The statement, technically speaking, is not false. In 1980, in Gloucester, Massachusetts, Moon’s boat was declared the winner of an international tuna-fishing tournament organized by the Unification Church. “I don’t want to be second even in catching tuna,” he said in a speech delivered a few months after the competition. “In every field and competition, I have been second to none.”
Apparently, the True Father’s fishing jones was a deciding factor in the placement of Puerto Leda. Moon first visited the Paraguay River on fishing trips in the 1990s, and by decade’s end he was cruising down it and ordering church members to wade along the muddy banks to plant 63 signposts demarcating the land he had decided to buy.
In 1999, Moon called his most devoted Japanese followers to join him on a 40-day spiritual retreat outside Fuerte Olimpo, about 25 miles south of Puerto Leda. I’d read a brief description of those days on a church website. One Messiah had written: “It was very hot and we wanted to bathe in the water. But we could not because piranhas would come. It’s a big problem! Also there are problems with ants. One National Messiah became very sick from an ant bite. It’s a dangerous place. There are all these problems, but Father just says, ‘Ah, the purity of nature!’”
Clarity was never the True Father’s specialty. Even Moon’s followers had trouble understanding him at times. In addition to calling for a return to Original Creation here, he told his devotees, in 2000, that “we need to build the best underwater palace in the world.” In 2011, he declared, “It is time to establish God’s throne at the top of the Grand Canyon.” Once, he held up his fourth finger and told some followers, “I was ready for today’s meeting before 1 a.m.
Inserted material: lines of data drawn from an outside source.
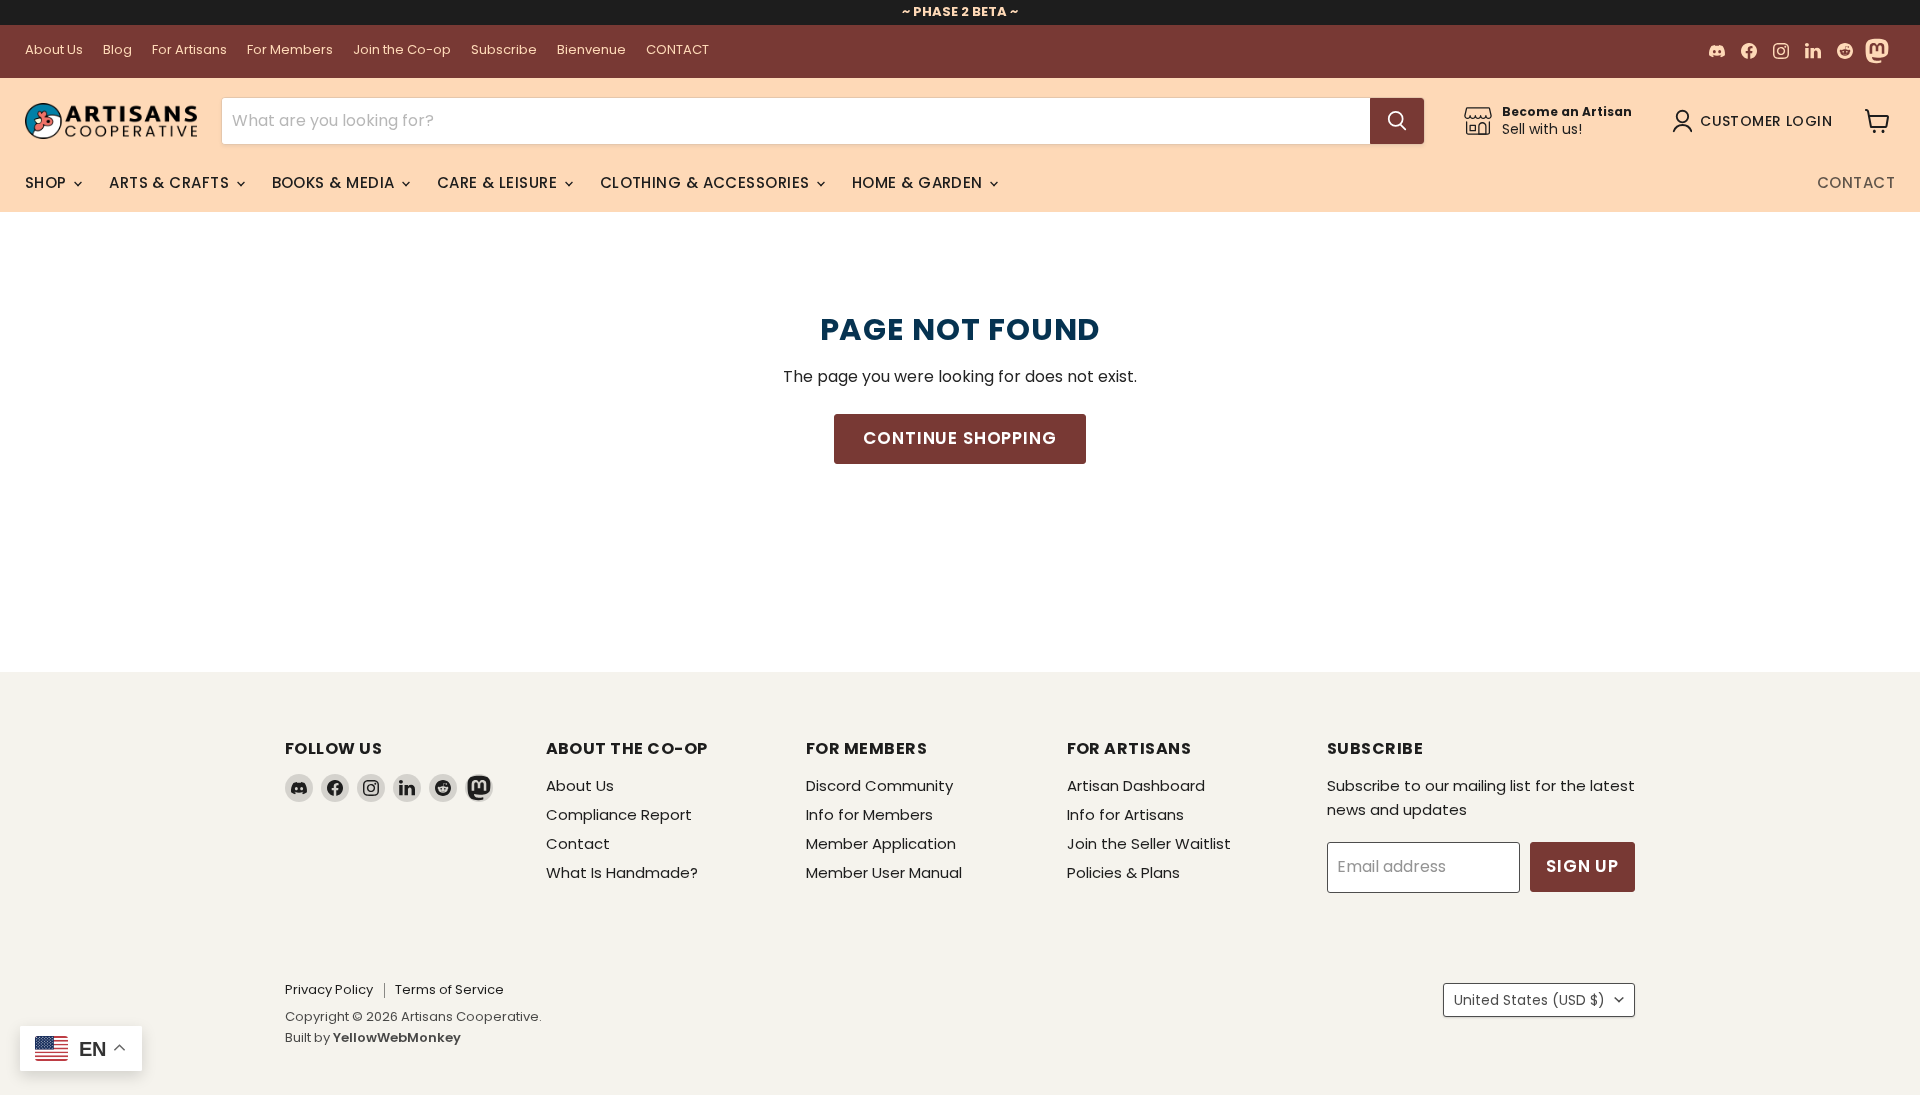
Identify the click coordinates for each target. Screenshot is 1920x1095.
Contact (1856, 182)
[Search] (1397, 121)
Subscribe (504, 50)
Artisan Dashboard (1136, 785)
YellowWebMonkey (397, 1037)
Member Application (881, 843)
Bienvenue (591, 50)
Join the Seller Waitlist (1149, 843)
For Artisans (189, 50)
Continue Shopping (959, 438)
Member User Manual (884, 872)
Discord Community (879, 785)
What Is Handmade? (622, 872)
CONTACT (677, 50)
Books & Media (335, 182)
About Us (54, 50)
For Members (290, 50)
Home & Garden (919, 182)
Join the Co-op (402, 50)
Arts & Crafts (171, 182)
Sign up (1582, 866)
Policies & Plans (1123, 872)
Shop (48, 182)
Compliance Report (619, 814)
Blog (117, 50)
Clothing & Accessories (707, 182)
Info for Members (869, 814)
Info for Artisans (1125, 814)
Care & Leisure (499, 182)
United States (1529, 1000)
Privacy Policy (329, 989)
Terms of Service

Today is the seventh day of the tenth month. Today is the seventh day but there isn’t an eighth day. Who decided that? It was me, but I am in a position where I can’t do what I decided, because 10 fingers are related.”
A Moon website that publishes the English transcripts of his speeches warns that they’re based on notes and “may bear no similarity to what was originally said in Korean.” Deciphering Moonspeak is even more daunting when your task is building a new Eden. Back in 1999, when Moon called on the Messiahs to assemble in Paraguay for the 40-day retreat, he spent most of that time fishing. Near the end of their time together, he instructed them to build an ecologically sustainable city that could serve as a model for the whole world. The plan, such as it was, lacked specifics; not all of the founders agreed on what the city should look like. Yet they forged ahead, determined to create something extraordinary in a place where wilderness reigned.
Now, as I glance at the scene, I see huge dormitory buildings, guesthouses, and sheds for mechanical repairs. I count seven freshwater fish farms, fully stocked with pacu, a toothy species that looks like an overgrown piranha. I see no other people.
“Normally, there are about 10 of us who live here,” Mister Date tells me. “But this week six are away in Asunción. So there are just four now.”
WE WALK THROUGH EARLY-morning light on smooth sidewalks, past manicured gardens of hibiscus and bougainvillea, beside an Olympic-size swimming pool. A young man hired from a nearby village slowly sweeps a filtering net through the deep end. Nothing—not a single foreign particle—seems to mar the clean blue rectangle of water. We enter a two-story communal building that resembles an office complex. I see Wilson in a small room, tapping away at a computer. We climb a stone staircase to the second floor, following Mister Date into what appears to be a rec room. There’s a television hooked up to a satellite system, and Mister Date pops a disc into a DVD player. The DVD, Mister Date tells us, explains everything.